Demostrado lo cual, otro de los implicados, Johann Peter, fue el encargado de custodiar durante unos años la calavera, que luego entregaría a Rosenbaum, de quien se dice que la exhibía como un trofeo de caza para deslumbrar a las visitas.
Poco tiempo después, el heredero de la casa Esterhazy, Nikolaus II, decidió honrar como se merecía a Haydn, construyendo un mausoleo a la altura de su gloria. Pero, al desenterrar los restos, comprobó que faltaba la cabeza. No le costó mucho seguir los rumores que llevaban hasta Peter y Rosenbaum, su antiguo empleado, ya que era conocida su pasión por la fisiognómica y la frenología. Así que mandó a la guardia de palacio a casa de este último con órdenes de requisar la calavera.
Se cuenta que los soldados revolvieron a fondo el domicilio, salvo un lugar: la cama donde reposaba la esposa de Rosenbaum, aquejada -según explicó- de fuertes dolores menstruales. Y allí, bajo el colchón, es donde se escondía el cráneo. Al príncipe no le convencieron las excusas cuando los soldados regresaron con las manos vacías y exigió la entrega inmediata el botín.
Rosenbaum, para salir del aprieto, le habría entregado una calavera de alguien claramente más joven que el anciano Haydn, así que no coló. Pero, ante los requerimientos del príncipe para que se dejara de tonterías y -hay que reconocérselo- con una admirable presencia de ánimo, se hizo en una empresa de pompas fúnebres con otra calavera, esta vez más más acorde con la edad del músico en el momento de su fallecimiento, para endilgársela a Nikolaus II como si fuera la original. Y esta vez funcionó el engaño.

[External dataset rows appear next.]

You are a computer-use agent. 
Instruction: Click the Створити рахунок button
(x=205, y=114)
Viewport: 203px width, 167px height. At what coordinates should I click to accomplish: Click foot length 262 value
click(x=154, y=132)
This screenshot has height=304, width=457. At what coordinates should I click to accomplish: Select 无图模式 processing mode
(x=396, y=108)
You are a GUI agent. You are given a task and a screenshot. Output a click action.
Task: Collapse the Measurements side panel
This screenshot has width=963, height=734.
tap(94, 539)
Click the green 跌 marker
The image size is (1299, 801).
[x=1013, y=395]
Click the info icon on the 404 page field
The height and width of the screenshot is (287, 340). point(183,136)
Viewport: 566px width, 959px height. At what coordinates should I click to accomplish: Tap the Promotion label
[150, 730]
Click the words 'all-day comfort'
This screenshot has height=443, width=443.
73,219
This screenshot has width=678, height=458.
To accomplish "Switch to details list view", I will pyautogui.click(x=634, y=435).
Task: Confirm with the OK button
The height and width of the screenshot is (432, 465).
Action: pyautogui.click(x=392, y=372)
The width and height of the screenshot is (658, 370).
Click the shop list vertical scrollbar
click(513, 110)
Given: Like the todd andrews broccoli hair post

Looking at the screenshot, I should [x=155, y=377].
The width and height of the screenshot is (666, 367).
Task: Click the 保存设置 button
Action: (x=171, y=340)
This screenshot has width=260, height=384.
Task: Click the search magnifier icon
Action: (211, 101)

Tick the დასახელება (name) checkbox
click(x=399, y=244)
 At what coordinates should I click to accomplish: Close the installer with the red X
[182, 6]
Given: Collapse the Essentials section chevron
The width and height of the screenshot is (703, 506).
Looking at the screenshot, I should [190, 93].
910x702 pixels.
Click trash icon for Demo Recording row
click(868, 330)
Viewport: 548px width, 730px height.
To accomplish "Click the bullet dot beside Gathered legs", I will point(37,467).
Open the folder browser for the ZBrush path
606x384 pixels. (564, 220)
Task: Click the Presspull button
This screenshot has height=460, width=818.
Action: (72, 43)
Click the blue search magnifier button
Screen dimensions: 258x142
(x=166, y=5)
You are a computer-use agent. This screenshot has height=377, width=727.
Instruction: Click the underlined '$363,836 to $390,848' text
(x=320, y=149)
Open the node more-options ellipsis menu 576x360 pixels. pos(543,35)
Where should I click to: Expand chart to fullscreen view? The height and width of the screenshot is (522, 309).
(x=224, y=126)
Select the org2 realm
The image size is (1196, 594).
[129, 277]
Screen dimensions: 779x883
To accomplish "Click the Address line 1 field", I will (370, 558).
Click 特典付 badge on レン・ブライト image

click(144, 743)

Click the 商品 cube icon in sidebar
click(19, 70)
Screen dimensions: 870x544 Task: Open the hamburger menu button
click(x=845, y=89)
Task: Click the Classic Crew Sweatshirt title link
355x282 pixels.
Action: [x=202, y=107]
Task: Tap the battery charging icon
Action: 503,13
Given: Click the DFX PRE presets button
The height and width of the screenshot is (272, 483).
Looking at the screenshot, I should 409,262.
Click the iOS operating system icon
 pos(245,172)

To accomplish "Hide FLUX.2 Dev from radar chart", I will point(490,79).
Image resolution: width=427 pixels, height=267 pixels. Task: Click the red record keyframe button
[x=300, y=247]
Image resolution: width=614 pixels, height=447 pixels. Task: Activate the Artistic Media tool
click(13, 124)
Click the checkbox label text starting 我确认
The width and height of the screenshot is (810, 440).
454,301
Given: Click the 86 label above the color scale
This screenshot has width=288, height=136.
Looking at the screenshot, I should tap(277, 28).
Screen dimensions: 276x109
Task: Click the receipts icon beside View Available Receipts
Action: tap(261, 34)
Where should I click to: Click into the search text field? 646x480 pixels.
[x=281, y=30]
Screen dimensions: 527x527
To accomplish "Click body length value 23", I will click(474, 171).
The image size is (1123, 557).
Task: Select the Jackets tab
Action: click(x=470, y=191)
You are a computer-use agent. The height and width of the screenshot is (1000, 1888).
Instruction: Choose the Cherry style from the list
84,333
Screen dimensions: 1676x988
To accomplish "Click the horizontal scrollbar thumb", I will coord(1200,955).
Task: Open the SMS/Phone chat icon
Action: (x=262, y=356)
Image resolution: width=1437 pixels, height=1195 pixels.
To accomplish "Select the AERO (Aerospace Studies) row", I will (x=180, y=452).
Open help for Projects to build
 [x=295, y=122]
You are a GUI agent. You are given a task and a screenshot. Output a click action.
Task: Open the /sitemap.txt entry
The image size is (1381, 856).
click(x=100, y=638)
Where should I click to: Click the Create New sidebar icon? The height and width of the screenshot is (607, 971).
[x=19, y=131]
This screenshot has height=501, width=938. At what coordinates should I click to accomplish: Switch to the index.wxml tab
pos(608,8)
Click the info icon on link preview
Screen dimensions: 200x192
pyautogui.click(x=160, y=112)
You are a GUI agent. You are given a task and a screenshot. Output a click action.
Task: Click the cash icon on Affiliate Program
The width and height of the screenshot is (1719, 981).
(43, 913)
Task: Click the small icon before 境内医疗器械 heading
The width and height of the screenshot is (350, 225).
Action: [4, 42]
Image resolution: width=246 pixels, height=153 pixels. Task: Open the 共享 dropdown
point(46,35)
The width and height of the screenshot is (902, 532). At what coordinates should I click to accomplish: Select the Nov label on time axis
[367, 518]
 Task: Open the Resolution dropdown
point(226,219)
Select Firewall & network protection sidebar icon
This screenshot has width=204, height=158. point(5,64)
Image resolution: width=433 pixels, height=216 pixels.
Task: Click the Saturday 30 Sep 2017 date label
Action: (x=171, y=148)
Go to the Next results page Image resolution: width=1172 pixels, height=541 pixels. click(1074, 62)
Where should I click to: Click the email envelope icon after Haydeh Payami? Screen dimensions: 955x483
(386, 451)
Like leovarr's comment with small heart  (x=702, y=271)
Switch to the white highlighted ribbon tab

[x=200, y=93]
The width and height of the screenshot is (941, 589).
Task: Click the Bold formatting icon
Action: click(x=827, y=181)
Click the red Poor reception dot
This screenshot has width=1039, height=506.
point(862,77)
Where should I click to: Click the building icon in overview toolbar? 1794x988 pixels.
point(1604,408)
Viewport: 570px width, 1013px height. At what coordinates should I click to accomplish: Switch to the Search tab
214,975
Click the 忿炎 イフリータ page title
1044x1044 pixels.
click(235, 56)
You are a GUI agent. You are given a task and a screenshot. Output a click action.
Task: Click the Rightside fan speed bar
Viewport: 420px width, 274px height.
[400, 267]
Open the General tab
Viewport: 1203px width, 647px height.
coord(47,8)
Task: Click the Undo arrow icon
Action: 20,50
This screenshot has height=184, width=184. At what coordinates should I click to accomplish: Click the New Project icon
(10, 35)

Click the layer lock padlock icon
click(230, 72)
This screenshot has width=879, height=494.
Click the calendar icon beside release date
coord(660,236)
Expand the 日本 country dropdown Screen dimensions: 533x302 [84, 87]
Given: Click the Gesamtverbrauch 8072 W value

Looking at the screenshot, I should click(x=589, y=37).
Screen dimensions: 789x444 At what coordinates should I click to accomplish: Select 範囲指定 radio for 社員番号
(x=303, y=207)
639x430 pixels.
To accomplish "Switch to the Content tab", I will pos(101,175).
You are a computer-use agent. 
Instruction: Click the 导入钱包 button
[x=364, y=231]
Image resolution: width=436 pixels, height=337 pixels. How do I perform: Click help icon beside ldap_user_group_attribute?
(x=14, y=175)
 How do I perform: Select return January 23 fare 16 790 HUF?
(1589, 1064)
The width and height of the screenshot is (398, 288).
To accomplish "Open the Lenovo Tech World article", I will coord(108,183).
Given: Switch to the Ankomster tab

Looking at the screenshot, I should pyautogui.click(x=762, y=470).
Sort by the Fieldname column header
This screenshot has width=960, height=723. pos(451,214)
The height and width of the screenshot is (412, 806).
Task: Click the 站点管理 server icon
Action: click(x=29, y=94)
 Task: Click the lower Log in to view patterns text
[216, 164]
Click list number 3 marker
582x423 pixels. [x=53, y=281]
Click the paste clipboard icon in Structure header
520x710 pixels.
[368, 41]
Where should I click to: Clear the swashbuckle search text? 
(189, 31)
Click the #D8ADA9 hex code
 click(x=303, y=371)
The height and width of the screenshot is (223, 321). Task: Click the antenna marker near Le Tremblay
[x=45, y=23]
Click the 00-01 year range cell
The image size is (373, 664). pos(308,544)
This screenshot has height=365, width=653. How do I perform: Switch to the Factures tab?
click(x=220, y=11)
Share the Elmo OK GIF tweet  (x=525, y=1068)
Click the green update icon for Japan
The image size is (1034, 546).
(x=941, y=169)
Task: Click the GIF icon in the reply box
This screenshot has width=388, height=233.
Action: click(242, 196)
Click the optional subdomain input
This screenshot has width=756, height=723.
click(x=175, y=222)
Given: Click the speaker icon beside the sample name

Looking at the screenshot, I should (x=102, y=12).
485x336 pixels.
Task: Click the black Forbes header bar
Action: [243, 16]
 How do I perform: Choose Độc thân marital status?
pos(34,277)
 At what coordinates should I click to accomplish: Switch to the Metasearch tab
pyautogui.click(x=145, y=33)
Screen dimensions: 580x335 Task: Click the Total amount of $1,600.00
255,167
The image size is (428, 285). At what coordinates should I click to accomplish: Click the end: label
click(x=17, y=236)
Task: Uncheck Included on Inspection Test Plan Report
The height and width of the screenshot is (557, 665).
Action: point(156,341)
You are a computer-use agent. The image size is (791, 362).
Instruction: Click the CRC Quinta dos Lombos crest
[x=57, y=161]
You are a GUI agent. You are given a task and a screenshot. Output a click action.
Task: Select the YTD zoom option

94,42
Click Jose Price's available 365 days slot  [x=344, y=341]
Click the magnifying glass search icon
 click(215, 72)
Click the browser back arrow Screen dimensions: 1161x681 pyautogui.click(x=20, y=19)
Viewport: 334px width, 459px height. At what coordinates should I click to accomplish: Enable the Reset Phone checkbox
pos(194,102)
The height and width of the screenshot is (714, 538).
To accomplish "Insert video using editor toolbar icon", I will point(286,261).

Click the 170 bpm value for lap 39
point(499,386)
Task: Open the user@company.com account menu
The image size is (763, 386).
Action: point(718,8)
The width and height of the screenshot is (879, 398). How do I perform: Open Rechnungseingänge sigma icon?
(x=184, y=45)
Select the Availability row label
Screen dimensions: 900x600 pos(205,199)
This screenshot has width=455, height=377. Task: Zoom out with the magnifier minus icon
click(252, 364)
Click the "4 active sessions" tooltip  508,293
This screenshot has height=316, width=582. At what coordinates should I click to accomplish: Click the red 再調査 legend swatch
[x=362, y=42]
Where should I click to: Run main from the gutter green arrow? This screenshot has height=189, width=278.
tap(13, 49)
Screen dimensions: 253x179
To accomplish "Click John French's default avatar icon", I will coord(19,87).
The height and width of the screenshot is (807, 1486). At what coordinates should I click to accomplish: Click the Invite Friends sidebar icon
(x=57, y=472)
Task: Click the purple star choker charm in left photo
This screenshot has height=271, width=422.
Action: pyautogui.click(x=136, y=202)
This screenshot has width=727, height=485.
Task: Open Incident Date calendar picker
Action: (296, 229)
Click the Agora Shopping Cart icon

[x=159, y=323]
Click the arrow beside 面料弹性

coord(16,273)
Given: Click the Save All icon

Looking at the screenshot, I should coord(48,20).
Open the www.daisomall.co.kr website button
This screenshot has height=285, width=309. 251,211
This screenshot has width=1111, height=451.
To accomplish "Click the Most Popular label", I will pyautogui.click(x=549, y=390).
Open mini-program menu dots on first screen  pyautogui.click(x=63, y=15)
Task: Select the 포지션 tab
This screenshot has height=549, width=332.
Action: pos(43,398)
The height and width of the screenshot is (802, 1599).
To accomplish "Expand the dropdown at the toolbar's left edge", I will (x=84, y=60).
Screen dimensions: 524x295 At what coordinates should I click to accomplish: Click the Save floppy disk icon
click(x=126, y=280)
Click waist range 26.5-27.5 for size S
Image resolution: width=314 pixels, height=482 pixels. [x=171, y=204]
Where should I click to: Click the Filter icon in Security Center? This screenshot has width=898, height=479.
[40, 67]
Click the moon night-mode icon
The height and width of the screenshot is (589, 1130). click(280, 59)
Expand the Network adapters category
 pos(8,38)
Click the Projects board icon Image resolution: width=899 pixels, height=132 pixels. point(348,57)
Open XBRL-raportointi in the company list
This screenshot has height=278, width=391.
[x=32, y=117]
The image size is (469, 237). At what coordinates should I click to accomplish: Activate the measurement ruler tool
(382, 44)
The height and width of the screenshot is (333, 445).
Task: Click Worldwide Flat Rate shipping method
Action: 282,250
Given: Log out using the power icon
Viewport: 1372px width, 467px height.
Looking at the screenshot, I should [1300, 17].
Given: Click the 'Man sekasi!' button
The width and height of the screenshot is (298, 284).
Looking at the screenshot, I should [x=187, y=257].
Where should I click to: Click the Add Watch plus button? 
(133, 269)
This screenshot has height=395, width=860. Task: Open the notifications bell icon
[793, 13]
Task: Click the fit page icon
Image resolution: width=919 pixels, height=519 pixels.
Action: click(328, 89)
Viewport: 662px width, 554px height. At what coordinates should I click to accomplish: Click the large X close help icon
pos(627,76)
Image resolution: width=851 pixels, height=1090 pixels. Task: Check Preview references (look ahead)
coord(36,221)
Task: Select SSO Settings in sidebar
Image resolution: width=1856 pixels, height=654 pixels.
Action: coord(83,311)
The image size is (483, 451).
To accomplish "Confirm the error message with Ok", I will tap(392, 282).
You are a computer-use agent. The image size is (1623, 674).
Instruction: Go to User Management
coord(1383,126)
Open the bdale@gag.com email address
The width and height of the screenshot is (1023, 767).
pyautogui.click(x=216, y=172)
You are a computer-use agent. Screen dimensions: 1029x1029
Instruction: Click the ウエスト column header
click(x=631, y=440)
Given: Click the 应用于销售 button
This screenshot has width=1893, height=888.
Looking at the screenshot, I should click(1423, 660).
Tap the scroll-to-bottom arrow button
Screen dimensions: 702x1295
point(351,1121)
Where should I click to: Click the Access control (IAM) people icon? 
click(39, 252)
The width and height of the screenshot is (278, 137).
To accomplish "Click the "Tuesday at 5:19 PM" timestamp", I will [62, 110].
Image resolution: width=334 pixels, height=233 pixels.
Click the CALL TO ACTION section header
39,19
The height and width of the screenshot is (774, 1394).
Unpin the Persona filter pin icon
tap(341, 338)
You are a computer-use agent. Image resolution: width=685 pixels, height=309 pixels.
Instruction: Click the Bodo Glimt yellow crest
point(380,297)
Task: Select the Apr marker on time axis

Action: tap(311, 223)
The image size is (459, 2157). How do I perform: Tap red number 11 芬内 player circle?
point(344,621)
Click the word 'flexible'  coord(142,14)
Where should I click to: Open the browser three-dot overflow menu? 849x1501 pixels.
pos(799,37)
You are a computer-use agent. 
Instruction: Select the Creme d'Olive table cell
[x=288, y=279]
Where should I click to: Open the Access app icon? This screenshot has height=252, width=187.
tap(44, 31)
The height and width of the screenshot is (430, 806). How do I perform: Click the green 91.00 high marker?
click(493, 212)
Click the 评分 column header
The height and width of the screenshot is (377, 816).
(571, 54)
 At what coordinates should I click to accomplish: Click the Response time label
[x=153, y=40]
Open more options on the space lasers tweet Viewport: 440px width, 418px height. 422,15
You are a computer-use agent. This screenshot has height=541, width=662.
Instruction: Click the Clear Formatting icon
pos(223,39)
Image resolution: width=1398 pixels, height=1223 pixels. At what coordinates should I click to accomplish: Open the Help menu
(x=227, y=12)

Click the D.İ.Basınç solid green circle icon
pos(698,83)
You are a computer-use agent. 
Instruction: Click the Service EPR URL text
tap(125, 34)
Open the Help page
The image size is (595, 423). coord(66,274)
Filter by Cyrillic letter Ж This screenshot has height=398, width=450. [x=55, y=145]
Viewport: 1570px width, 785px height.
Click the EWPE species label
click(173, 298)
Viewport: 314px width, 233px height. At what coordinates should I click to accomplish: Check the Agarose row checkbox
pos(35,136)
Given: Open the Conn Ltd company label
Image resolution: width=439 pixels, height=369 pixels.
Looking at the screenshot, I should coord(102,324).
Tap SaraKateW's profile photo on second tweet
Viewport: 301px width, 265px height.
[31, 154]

En 1829, Rosenbaum confesó en su lechó de muerte que era el depositario de la verdadera reliquia y legó la calavera de Haydn a su amigo Peter, quien la guardó en su casa durante una década antes de donarla a un médico, el doctor Karl Haller. A su vez, éste se la entregó al patólogo Karl von Rokitansky. Y la cabeza siguió rodando, porque sus hijos la donaron a la Sociedad de Amigos de la Música de Viena en 1895, donde se decidió exhibirla dentro de una vitrina, encima de un piano.
Pero no termina ahí la historia. Ya sabiendo que al cuerpo de Haydn no le correspondía la cabeza que reposaba con él, otro descendiente de los Esterhazy, Paul, encargó una tumba de mármol para el compositor y negoció la entrega de la auténtica calavera que, finalmente y ya en 1954, pudo unirse a su dueño.

Ah, si te preguntas qué paso con la falsa, pues nadie supo muy bien qué hacer con ella. Decidieron no enredar más el asunto, así que, sí, en la morada final del músico en Eisenstadt reposa un Haydn con dos cabezas.